Virtualize CPU instructions
The key to virtualizing a CPU lies in the execution of both privileged and unprivileged instructions issued by guest virtual processors. The set of any processor instructions is documented and provided in the ISA. The following video outlines the issues regarding virtualizing an ISA:
Special privileges to system resources are permitted by defining modes of operations (or rings) in the ISA. Each CPU ISA usually specifies two modes of operations, system (or supervisor/kernel/privileged) mode and user mode (see Figure 1a). System mode allows a wide accessibility to system components, while user mode restricts such accessibility. In an attempt to provide security and resource isolations, OSs in traditional systems are executed in system mode, while associated applications are run in user mode. Some ISAs, however, support more than two rings. For instance, the Intel IA-32 ISA supports four rings (see Figure 1b). In traditional systems, when Linux is implemented on an IA-32 ISA, the OS is executed in Ring 0 and application processes are executed in Ring 3.
Figure 1: System modes of operations (or rings)
A privileged instruction is defined as an instruction that traps in user mode and does not trap in system mode. A trap is a transfer of control to system mode wherein the hypervisor (as in virtualization) or the OS (as in traditional OSs) performs some action before switching control back to the originating process. Traps occur as side effects of executing instructions. Overall, instructions can be classified into two different categories: sensitive and innocuous. Sensitive instructions can be either control sensitive or behavior sensitive. Control-sensitive instructions are those that attempt to modify the configuration of resources in a system, such as changing the mode of operation or CPU timer. An example of control-sensitive instructions is load processor status word (LPSW) (IBM System/370). LPSW loads the processor status word from a location in memory if the CPU is in system mode; otherwise, it traps. LPSW contains bits that determine the state of the CPU. For instance, one of these bits is the P bit, which specifies whether the CPU is in user mode or system mode. If executing this instruction is allowed in user mode, a malicious program can easily change the mode of operation to privileged and obtain control over the system. Hence, to protect the system, such an instruction can only be executed in system mode. Behavior-sensitive instructions are those whose behaviors are determined by the current configuration of resources in a system. An example of behavior-sensitive instructions is Pop Stack into Flags Register (POPF) (Intel IA-32). POPF pops the flag registers from a stack held in memory. One of these flags, called the interrupt enable flag, can be altered only in system mode. If POPF is executed in user mode by a program that attempts to pop the interrupt enable flag, POPF will act as a no op (i.e., no operation). Therefore, the behavior of POPF depends on the mode of operation, rendering as behavior sensitive. Finally, if the instruction is neither control sensitive nor behavior sensitive, it is innocuous.

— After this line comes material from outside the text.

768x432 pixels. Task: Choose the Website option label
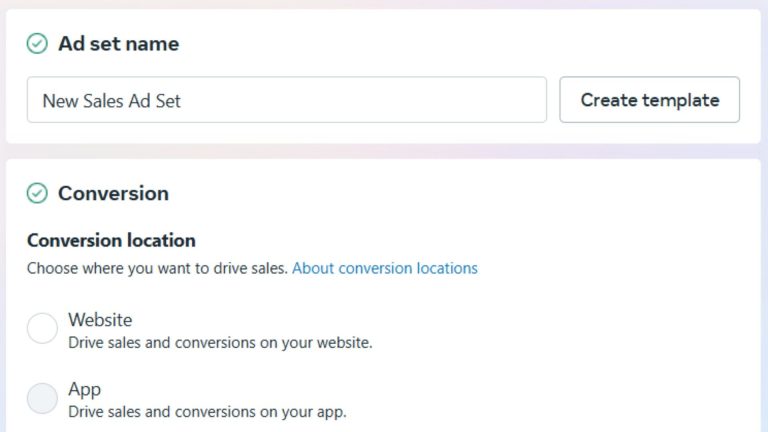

According to Popek and Goldberg (1974), a hypervisor can be constructed if it satisfies three properties: efficiency, resource control, and equivalence. Efficiency entails executing all innocuous instructions directly on hardware without any interference by the hypervisor. Resource control suggests that it is not possible for any guest software to change the configuration of resources in a system. Equivalence requires identical behavior of a program running on a VM or on a traditional OS with no virtualization. One exception is a difference in performance. Popek and Goldberg's proposal (or theorem) implies that a hypervisor can be constructed only if the set of sensitive instructions is a subset of the set of privileged instructions. That is to say, instructions that interfere with the correct functioning of the system (i.e., sensitive instructions, such as LPSW) should always trap in user mode. Figure 2 illustrates Popek and Goldberg's theorem.1
Figure 2: Popek and Goldberg's theorem
Finally, let us discuss how a trap can be handled in a system. Specifically, we describe traps in the context of CPU virtualization. Figure 3 demonstrates how a hypervisor can handle an instruction trap. The hypervisor's trap-handling functions can be divided into three main parts: dispatcher, allocator, and a set of interpreter routines. First, a privileged instruction traps to the hypervisor's dispatcher. If the hypervisor recognizes that the instruction is attempting to alter system resources, it directs it to the allocator; otherwise, it sends it to a corresponding interpreter routine. The allocator decides how system resources are to be allocated in a nonconflicting manner and satisfies the instruction's request accordingly. The interpreter routines emulate (more on emulation shortly) the effects of the instruction when operating on virtual resources. When the instruction is handled fully (i.e., done), control is passed back to the guest software at the instruction that comes immediately after the one that caused the trap.
Figure 3: Demonstration of a trap to a hypervisor. The hypervisor includes three main components: the dispatcher, the allocator, and the interpreter routines
References
- Popek, J., and Goldberg, R. (1974). Formal Requirements for Virtualizable Third Generation Architectures Commun. ACM, Vol. 17, No. 7.